Verhältnis-Selbst (Kierkegaard)

Im Nachgehen cartesianischer Weisungen bestimmte S. Kierkegaard den Geist als das Selbst, nämlich als das Selbstverhältnis, als die Sich-Selbst-Gegebenheit des Menschen im Denken, im Zweifeln, im Einsehen, im Bejahen, im Verneinen, im Wollen, im Vorstellen, im Empfinden. Das Selbst jedoch ist nicht schon diese Selbst-/Bewusstseinsgegebenheit. Sondern das Selbst ist dieses, dass sich diese Selbstgegebenheit ihrerseits zu sich selbst verhält. Der Mensch als Mensch (als ‚Geist‘, als ‚Selbst’) ist Selbstgegebenheit und darin Synthese verschiedener Bestimmungen, aber er ist nicht nur diese Selbstgegebenheit, nicht nur diese Synthese, nicht nur ein Verhältnis zwischen Zweien. In der Sprache Kierkegaards: Er ist nicht nur Synthese von Unendlichkeit und Endlichkeit, von Zeitlichem und Ewigem, von Freiheit (bzw. besser: von Möglichkeit) und Notwendigkeit. Aber er ist nicht nur ein Selbstverhältnis. Sondern er ist – und hier verließ Kierkegaard die cartesianischen Pfade, denen auch noch Hegel gefolgt war – ein gesetztes Selbstverhältnis. Er steht also immer schon in einem Verhältnis, das nicht darin aufgeht, von ihm bestimmt zu sein oder bestimmt werden zu können.

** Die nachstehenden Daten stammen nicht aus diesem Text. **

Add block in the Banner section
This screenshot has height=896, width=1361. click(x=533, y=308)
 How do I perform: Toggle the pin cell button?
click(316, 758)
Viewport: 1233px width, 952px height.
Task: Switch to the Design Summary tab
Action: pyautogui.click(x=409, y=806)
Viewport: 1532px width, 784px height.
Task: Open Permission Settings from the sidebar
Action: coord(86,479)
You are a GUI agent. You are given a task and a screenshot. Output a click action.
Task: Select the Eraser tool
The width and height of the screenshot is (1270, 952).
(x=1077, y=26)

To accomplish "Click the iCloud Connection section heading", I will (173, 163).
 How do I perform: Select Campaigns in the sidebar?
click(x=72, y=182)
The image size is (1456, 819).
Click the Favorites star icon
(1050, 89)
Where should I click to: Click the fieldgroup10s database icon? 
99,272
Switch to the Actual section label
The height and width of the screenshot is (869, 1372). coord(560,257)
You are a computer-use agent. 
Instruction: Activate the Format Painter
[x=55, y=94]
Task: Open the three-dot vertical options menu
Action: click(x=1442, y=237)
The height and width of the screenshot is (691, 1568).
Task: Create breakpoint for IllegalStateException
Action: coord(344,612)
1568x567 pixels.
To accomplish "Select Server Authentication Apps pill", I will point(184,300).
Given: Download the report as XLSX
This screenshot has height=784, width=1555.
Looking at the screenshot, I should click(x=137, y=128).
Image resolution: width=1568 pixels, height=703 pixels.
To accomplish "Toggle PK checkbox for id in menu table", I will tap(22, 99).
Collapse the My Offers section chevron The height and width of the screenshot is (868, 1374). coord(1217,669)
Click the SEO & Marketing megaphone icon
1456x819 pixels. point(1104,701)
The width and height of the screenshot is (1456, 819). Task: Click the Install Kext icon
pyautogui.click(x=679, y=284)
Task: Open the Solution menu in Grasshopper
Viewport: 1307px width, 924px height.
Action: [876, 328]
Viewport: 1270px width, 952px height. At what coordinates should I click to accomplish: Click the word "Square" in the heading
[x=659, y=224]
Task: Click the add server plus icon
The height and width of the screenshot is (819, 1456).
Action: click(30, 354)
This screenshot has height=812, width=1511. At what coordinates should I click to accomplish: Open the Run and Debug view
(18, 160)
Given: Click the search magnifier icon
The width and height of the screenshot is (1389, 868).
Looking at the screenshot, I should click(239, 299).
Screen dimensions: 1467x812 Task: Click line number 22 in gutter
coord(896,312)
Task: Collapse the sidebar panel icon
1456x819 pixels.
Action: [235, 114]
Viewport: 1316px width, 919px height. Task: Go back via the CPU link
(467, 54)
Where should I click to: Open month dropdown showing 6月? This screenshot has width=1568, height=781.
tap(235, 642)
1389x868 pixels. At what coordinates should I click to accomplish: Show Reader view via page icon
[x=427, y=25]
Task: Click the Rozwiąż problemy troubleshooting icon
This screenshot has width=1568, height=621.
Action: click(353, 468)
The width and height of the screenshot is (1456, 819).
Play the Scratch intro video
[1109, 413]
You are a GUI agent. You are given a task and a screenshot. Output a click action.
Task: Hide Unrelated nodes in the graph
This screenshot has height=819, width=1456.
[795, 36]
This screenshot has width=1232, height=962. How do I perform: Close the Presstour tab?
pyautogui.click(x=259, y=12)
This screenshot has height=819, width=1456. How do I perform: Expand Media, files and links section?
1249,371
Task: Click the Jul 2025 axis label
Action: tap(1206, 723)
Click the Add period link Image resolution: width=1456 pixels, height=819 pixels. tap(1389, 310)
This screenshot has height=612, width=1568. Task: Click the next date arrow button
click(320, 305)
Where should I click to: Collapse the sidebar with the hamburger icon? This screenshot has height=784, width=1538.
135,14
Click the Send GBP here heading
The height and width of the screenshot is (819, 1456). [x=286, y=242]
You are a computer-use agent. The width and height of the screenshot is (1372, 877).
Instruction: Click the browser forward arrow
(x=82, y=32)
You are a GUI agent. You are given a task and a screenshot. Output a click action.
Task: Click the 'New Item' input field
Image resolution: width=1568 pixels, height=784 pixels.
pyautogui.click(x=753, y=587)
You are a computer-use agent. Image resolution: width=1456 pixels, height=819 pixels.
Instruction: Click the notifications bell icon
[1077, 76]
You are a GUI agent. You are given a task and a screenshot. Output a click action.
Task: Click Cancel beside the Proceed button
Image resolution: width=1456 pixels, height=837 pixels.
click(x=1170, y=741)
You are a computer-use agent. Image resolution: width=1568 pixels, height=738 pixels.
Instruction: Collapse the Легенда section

Willens-Selbst (Friedrich Nietzsche)

Der bei Nietzsche agierende Wille ist ein vollständig selbstbezogener Wille, von ihm betitelt als ein Wille zur Macht. Ein Wille, wie er von Nietzsche in der berühmten Parabel vom tollen Menschen angezeigt wird. Dieses Bild Nietzsches vom ‚tollen Menschen‘, der am hellen Vormittag eine Lampe anzündet, stilisiert diesen Willens-Menschen innerhalb des Motivkreises des antiken griechischen Kynikers Diogenes (ca. 400 -323/24 v. Chr.). Von ihm geht die Anekdote, er habe ebenfalls des Mittags eine Lampe entzündet. Und toll und töricht ist in jener Parabel der Mensch insofern, als dass er absieht von jeglichen Begrenzungen seines Tuns und Wollens. Nichts, was ihn beschränken könnte, nichts, was nicht er selbst wäre. Der tolle Mensch sieht ab von allem, was nicht er selbst ist.

Erschlossenes Selbst (Martin Heidegger)

Die Seinsverfassung des Menschen als des ‚seinsverstehenden Wesens‘ – als des ‚Daseins‘ – trägt bei Heidegger den Titel des ‚In-der-Welt-seins‘. Damit ist angezeigt, dass dem seinsverstehenden Wesen immer schon, dass ihm also vor all seiner Intentionalität und dass ihm als deren Bedingung die Ganzheit der Seienden als solche angeht.

Différance-Selbst (Jaques Derrida)

Jacques Derrida und mit ihm der gesamte Neo-/Poststrukturalismus verabschieden sich von der Vorstellung, es gäbe in den (z. B. sprachlichen) Systemen von Differenzen ein je überblickend-handhabendes Zentrum. Auch der Mensch sei kein solches Zentrum. Er kann die Differenzen daher nicht mehr autonom, nicht im Akt der Selbstbestimmung notieren oder gar handhaben. Vielmehr handhaben (‚gebären‘) die jeweiligen Differenzen den Menschen. Damit zeigt das sprachliche Zeichen, gegen de Saussure, keine zweistellige (dyadische) Beziehung an, es agiert nicht als Beziehung zwischen einer Lautfolge oder einem Schriftbild einerseits und einer Vorstellung oder einem Intelligiblen andererseits.

Kontinuität-Bruch-Selbst (Georges Bataille)

Das Schreiben Batailles fokussiert sich im Widerstand gegen eine Kultur, die hinter jener Dialektik zurückbleibt, die uns von Hegel eröffnet wurde: Gegen eine Kultur, die zurückbleibt hinter der phänomenologisch-ontologischen ‚Erfahrung (Erfahrung-Bewusstsein)‘. Bataille bleibt jedoch bei dieser Dialektik nicht stehen. Und natürlich verbleibt er nicht beim ‚letzten Menschen‘ und nimmt er keine Zuflucht bei der Botschaft vom Tod Gottes und beim Pathos des Übermenschen. Bataille folgt vielmehr der Phänomenologie eines sich (höher) entwickelnden Denk-Erlebens, einer sich höher entwickelnden ‚Erfahrung (Erfahrung-Bewusstsein)‘.